Edit: This answer the case of embedded surface, which is different from the question above!
(Yes. Note that the normal bundle of $S$ in $M$ is an oriented 1-dimensional bundle, in a natural way (by "dividing" the orientation from $M$ by the orientation from $S$). This implies that its restriction to $\gamma$ is trivial, so you can choose a non-zero section $X$. Now you can define the isotopy $\gamma_s(t) = Exp_{\gamma(t)}(sX(t))$ for some choice of Riemannian metric say, and for $s$ in a small enough neighborhood of $0$ this gives you a disjoint isotopic curve.)

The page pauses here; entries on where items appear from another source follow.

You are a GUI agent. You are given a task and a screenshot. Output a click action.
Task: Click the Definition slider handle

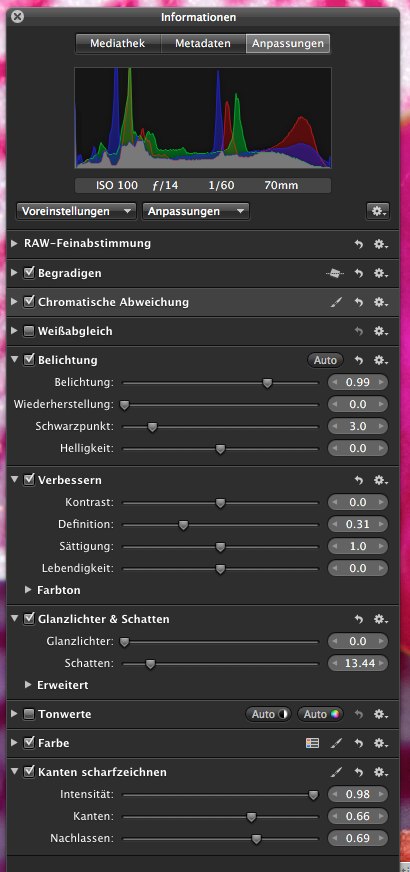click(183, 524)
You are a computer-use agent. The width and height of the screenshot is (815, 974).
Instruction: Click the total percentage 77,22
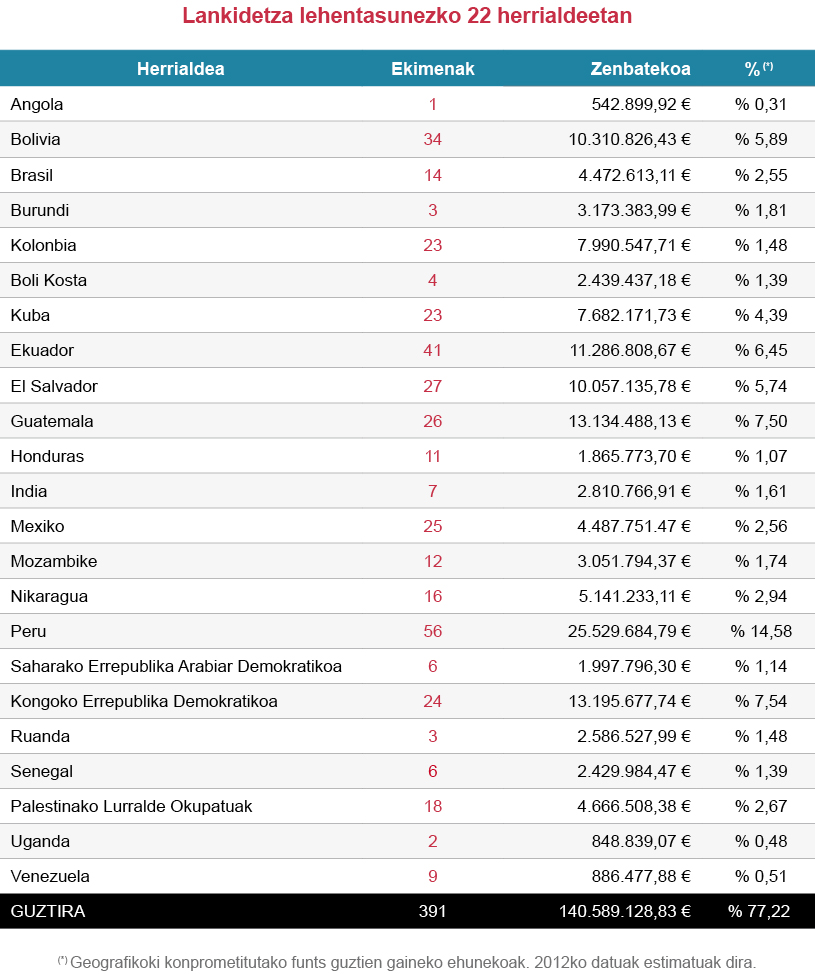[x=759, y=911]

And now for the general case. In general I think that the answer is no. Consider for example the map $S^1 \times S^1 \to S^2$ of degree 1. It can be chosen smooth, e.g. by the standard $"(\theta,\phi)"$ parametrization of the 2-sphere. Now consider the map $S^1 \times S^1 \to S^1 \times S^2$ which is the product of this map with the identity. Let $\gamma$ denote the first coordinate circle in $S^1 \times S^1$. Then the image of $S^1 \times S^1$ in the homology of $S^1 \times S^2$ is $[\{0\} \times S^2]$ because of the assumption on the degree. But the image of $\gamma$ is is clearly $[S^1 \times \{0\}]$, it is really just a parametrization of a coordinare circle. So they intersect non-trivially by the intersection pairing on homology.